* [WORK INSTRUCTION]
Which lines in the data contain the word "agent"? Please copy each of them.

* [DATA PROVIDED]
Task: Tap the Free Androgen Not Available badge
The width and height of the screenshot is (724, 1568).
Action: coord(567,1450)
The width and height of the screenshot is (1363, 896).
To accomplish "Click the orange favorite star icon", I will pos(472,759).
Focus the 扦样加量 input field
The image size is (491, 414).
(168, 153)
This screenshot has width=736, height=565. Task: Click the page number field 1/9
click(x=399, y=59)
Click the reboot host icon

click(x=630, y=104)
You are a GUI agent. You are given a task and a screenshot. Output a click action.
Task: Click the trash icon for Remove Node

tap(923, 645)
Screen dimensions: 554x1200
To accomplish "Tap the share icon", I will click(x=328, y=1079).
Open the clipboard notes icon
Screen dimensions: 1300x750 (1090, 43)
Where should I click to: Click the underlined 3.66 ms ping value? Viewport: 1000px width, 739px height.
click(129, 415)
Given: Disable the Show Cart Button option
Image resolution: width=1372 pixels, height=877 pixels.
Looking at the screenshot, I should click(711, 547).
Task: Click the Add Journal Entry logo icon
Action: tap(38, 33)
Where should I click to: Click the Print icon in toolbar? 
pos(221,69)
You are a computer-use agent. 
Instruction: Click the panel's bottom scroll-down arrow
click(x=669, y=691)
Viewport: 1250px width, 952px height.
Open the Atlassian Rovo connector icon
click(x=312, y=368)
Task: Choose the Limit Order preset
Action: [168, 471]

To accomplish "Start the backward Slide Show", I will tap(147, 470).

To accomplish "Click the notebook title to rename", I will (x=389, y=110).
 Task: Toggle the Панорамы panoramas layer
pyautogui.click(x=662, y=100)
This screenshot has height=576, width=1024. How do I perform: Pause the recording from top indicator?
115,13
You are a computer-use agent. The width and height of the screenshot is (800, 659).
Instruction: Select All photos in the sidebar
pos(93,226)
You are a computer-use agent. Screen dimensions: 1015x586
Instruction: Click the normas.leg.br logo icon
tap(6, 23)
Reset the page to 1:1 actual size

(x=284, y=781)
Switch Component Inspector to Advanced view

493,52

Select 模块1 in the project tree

* [SOLVED EXERCISE]
You are a GUI agent. You are given a task and a screenshot. Output a click action.
You are a computer-use agent. 
You are a computer-use agent. The width and height of the screenshot is (800, 659).
You are a computer-use agent. Screen dimensions: 1015x586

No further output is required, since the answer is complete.